Consider that there are no bad employees, only bad fits. There is a job for every person. The trick is finding the right match between an employee’s personality and skills and a job’s requirements.
• Retain hiring information. The more hiring records a company keeps, the larger the pool of data it can use to draw conclusions about whether a candidate is good fit. Today’s cloud-based software and apps can make it easier than ever to store, sort, and analyze big data related to hiring.
• Do not use interviews to screen. Before a potential employee ever gets an interview, the hiring manager should be certain there are no obvious reasons that individual could not handle the position. Interviews are for probing, not screening. Today’s technology, including social media, web search engines, and video conferencing, makes it easier than ever to screen prospects before inviting them to your office for an interview.
Building Your Technology Team
Remember, your technology team—from the C-suite down—usually has to work closely with employees in other departments to help them deploy and use technology effectively. Look for and hire employees and leaders with high Emotional Intelligence, as well a passion for the technology they’ll be implementing and managing.

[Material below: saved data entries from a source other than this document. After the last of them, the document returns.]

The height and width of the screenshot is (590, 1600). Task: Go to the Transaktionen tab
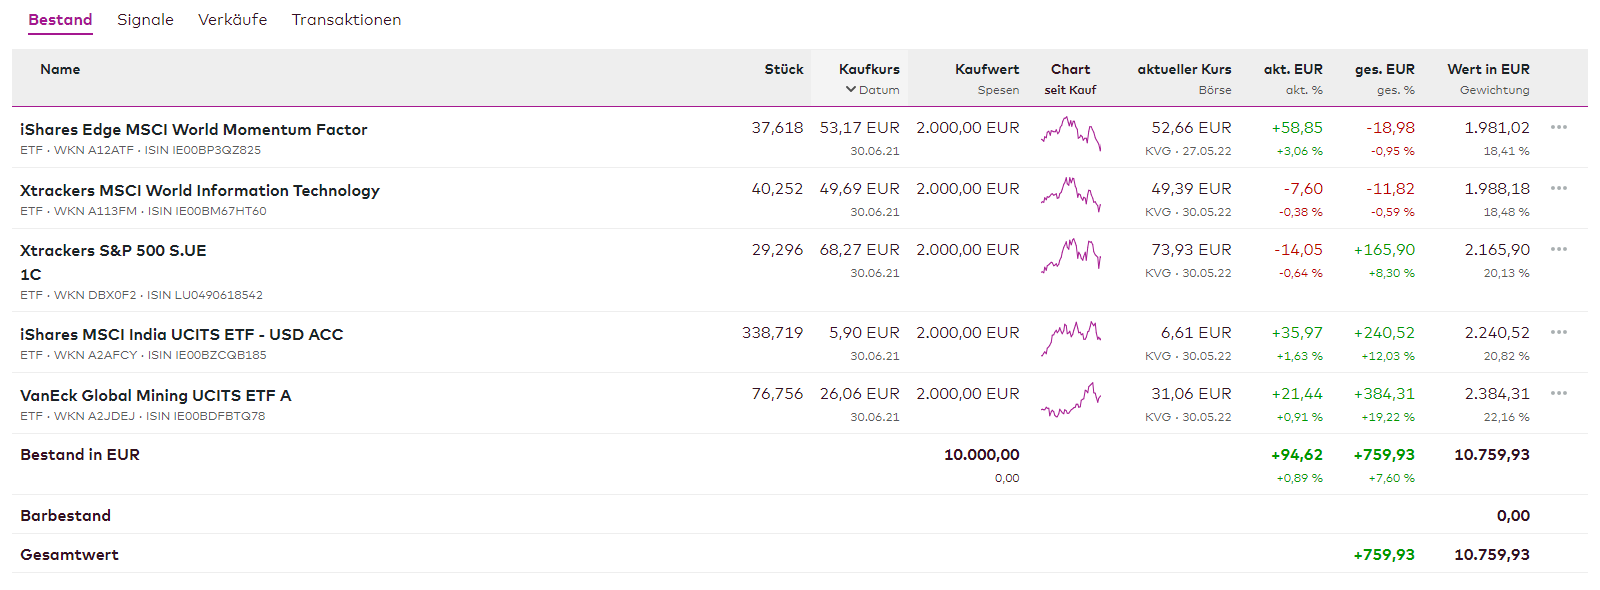(x=346, y=20)

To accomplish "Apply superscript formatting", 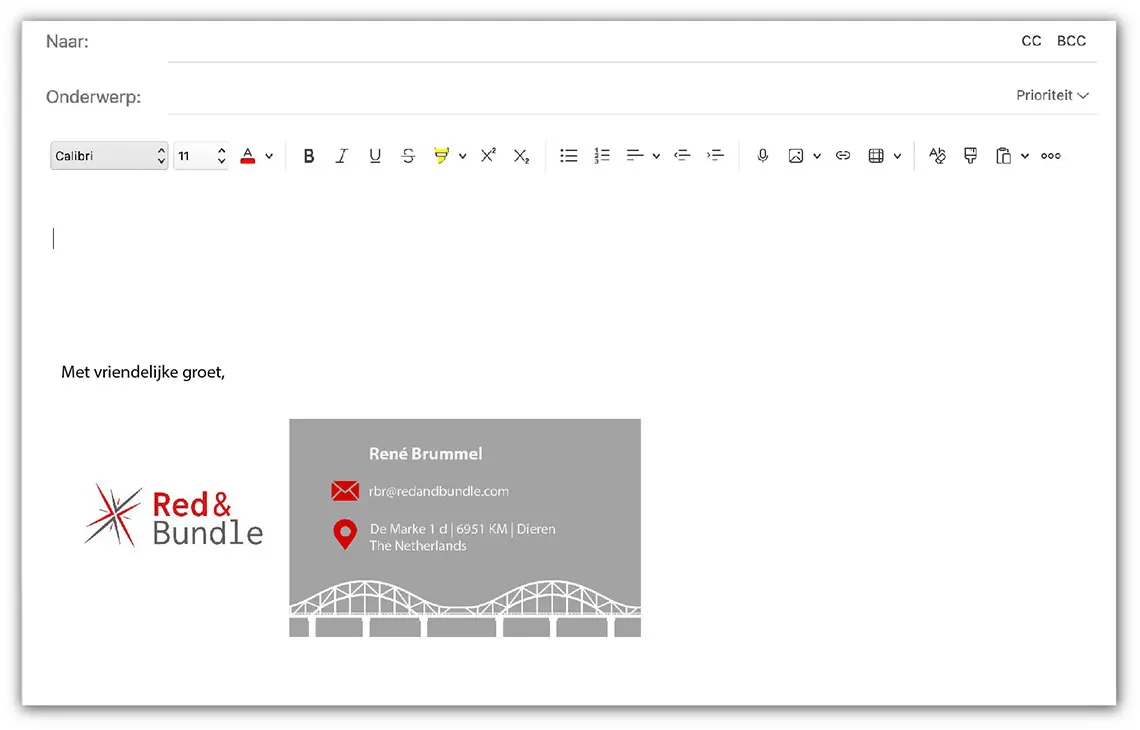I will click(x=488, y=156).
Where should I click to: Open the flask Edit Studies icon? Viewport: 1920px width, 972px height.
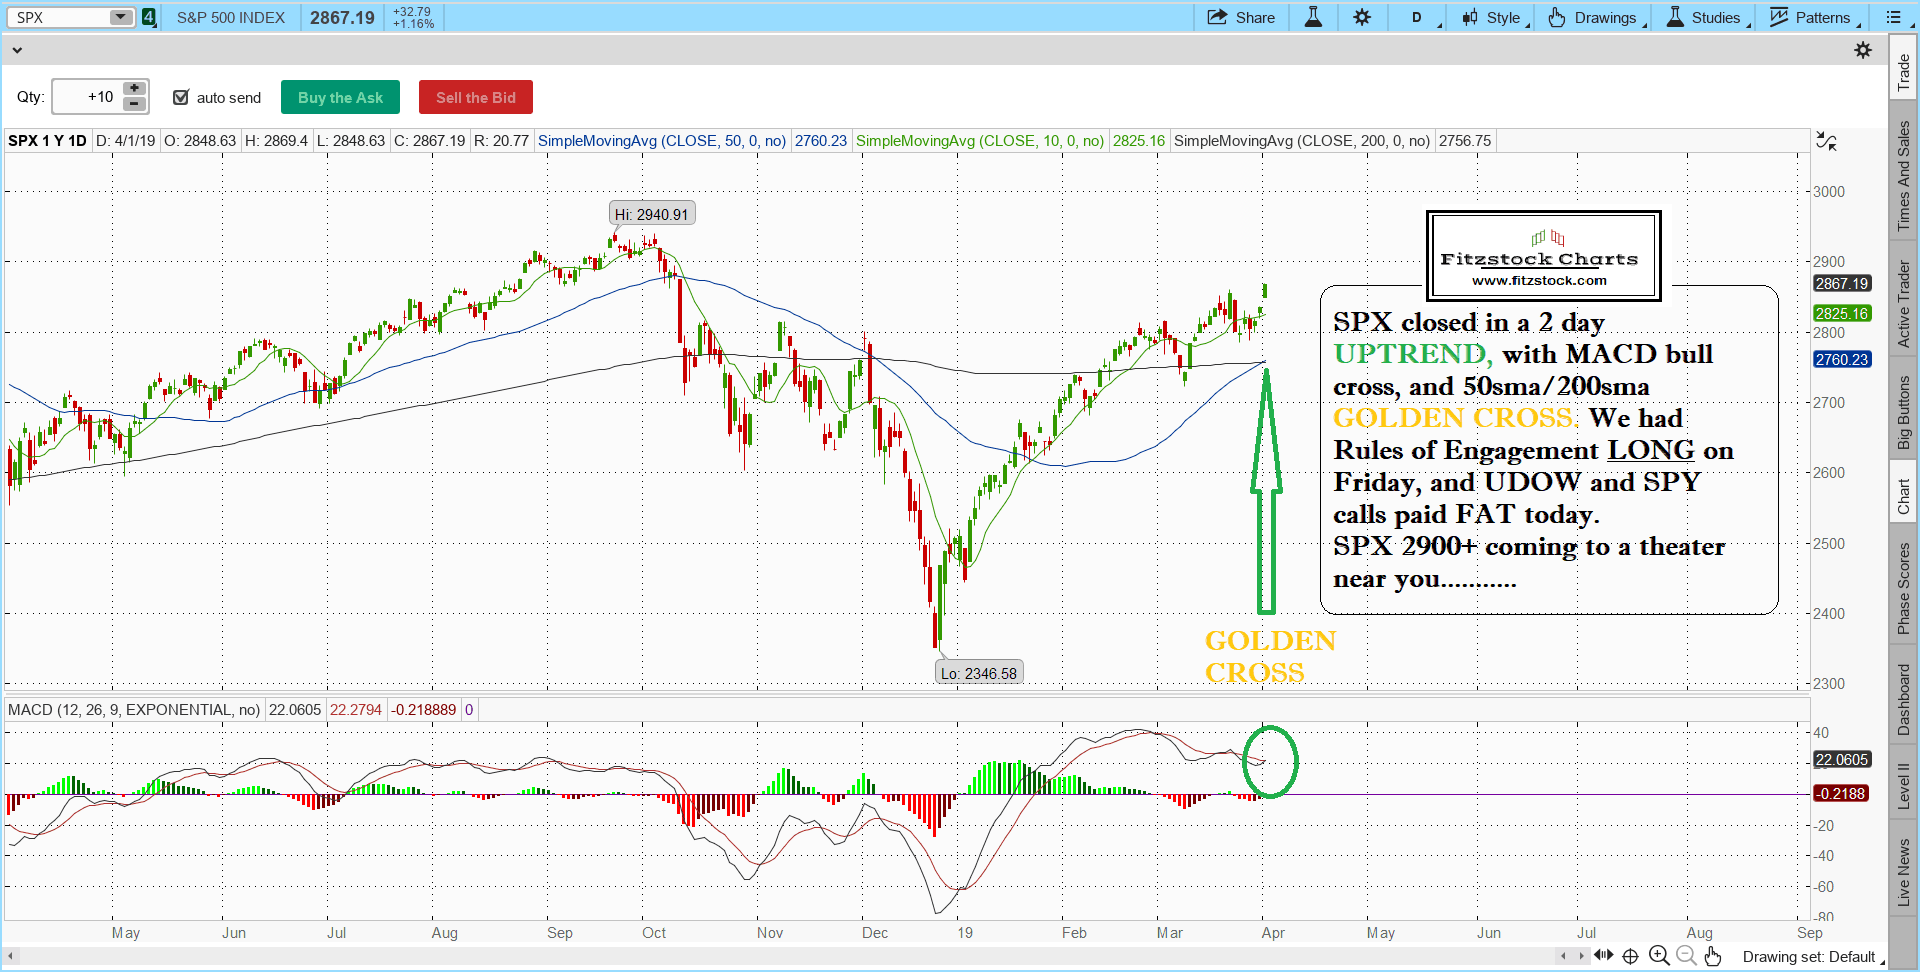tap(1313, 17)
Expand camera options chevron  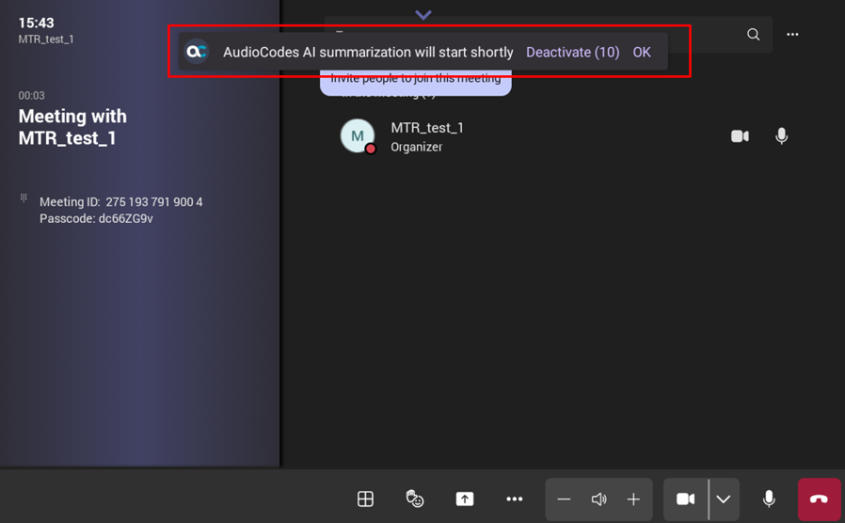pyautogui.click(x=723, y=499)
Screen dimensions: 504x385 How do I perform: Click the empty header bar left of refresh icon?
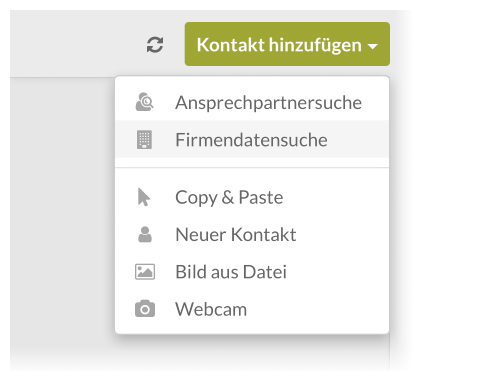pyautogui.click(x=77, y=44)
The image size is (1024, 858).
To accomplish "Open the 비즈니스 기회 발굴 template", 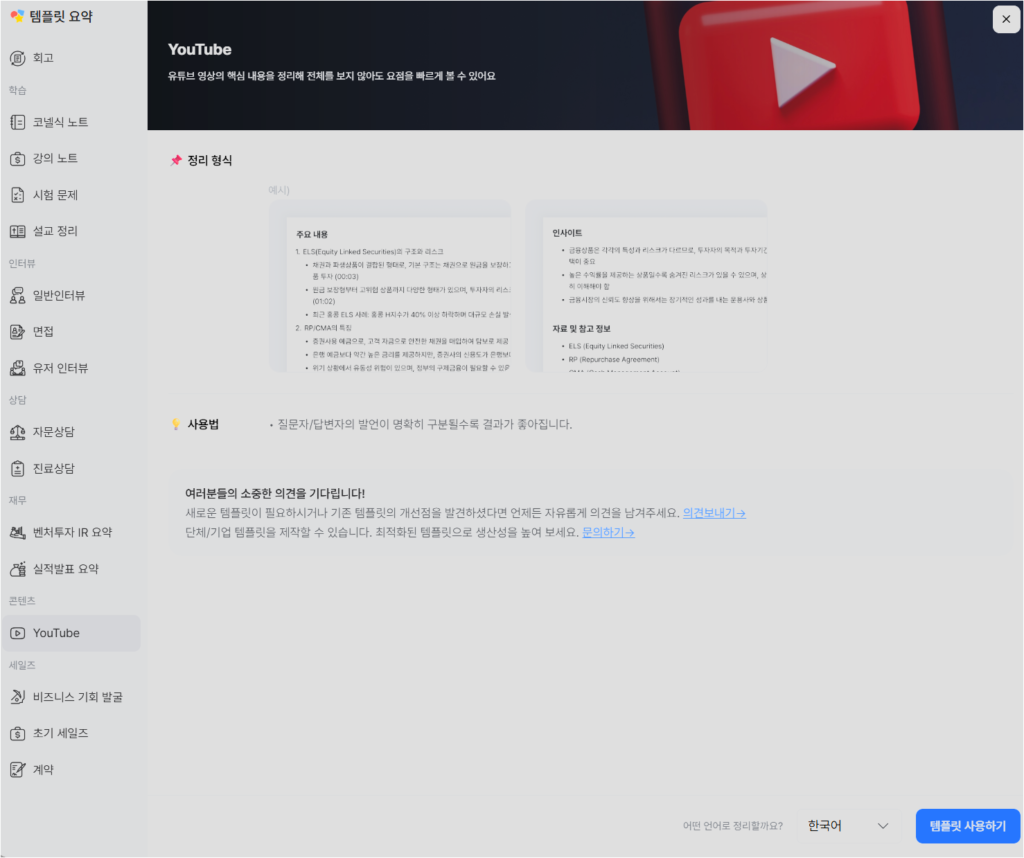I will [19, 697].
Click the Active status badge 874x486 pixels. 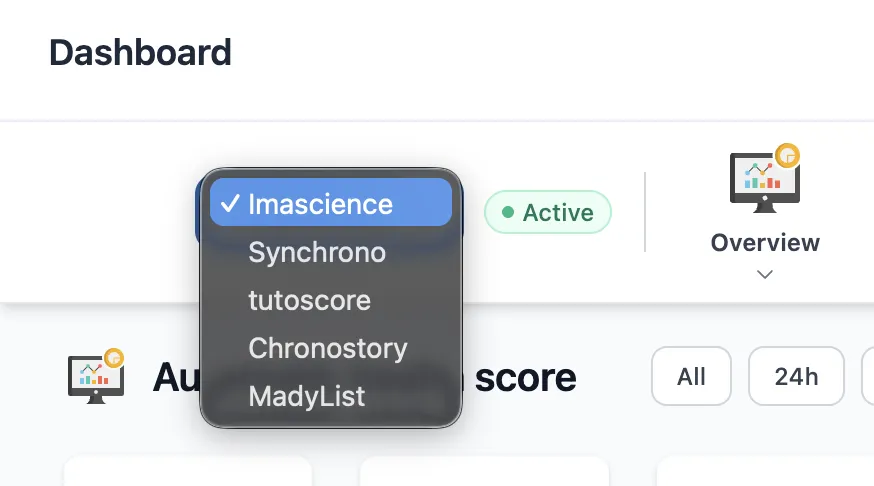[548, 212]
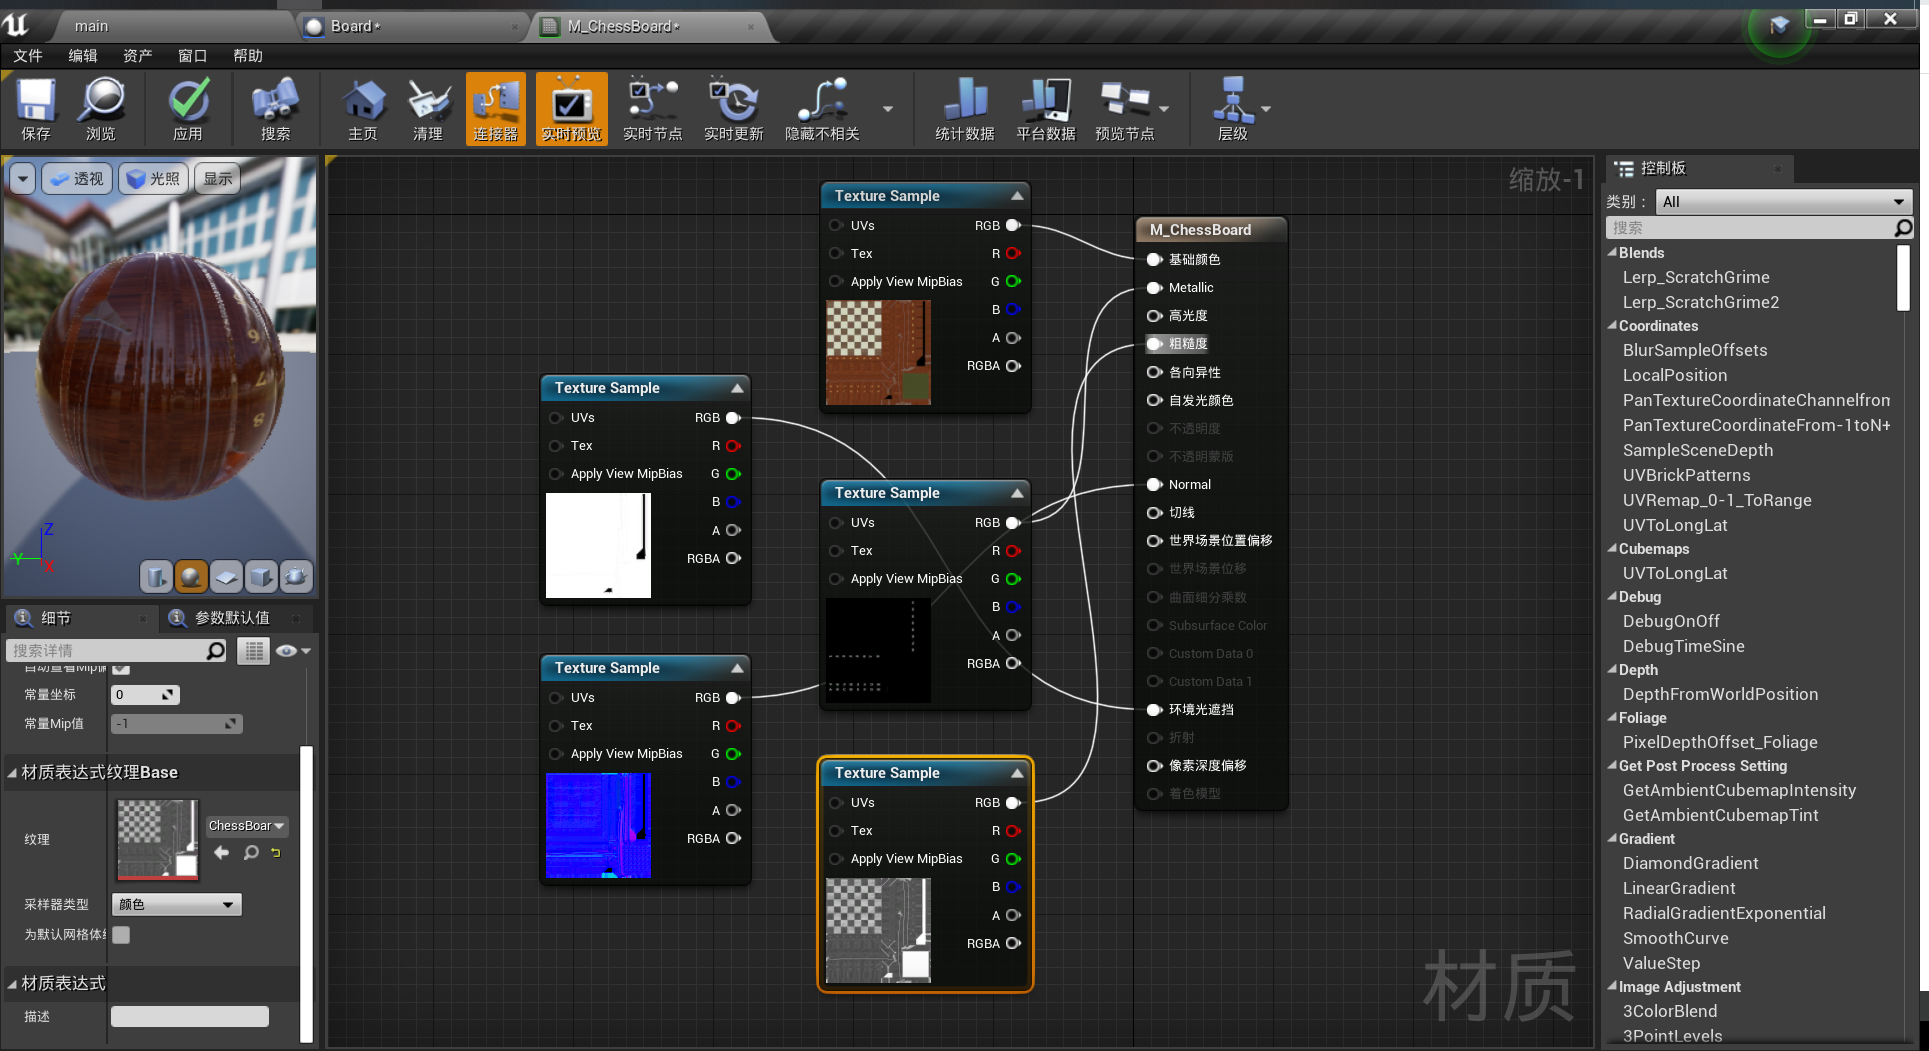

Someone who is a good communicator and is equally passionate about personal relations and technology will be more willing to help find technology-based solutions—and know where to look to find those solutions to keep the company on the cutting edge.
To ensure you’re hiring strong leaders, you’ll want to go a step beyond the qualifications and traits you may look for in good mid-level employees. Consider the network your CIO, CTO, or CDO brings to the table. Do they know app developers? Software-as-a-Service providers? Freelance coders or web designers? In today’s increasingly flexible, mobile workplace, you’re not just hiring an executive—you’re gaining access to their network of connections.
A successful organization will recognize that top leaders—especially tech-savvy leaders in technology roles—place some focus on building their own personal brands. A smart company should take steps to ensure any activities to that end also benefit the company, so your organization can grow as your c-suite grows.
With the right team in place, managing technology doesn’t have to fall on the shoulders of individual employees or executives who may not be qualified for the task. Your c-level technology team should work closely with your CEO, CFO, and CMO to ensure that the technology in place is secure, efficient, user-friendly, and just what the company needs to be successful.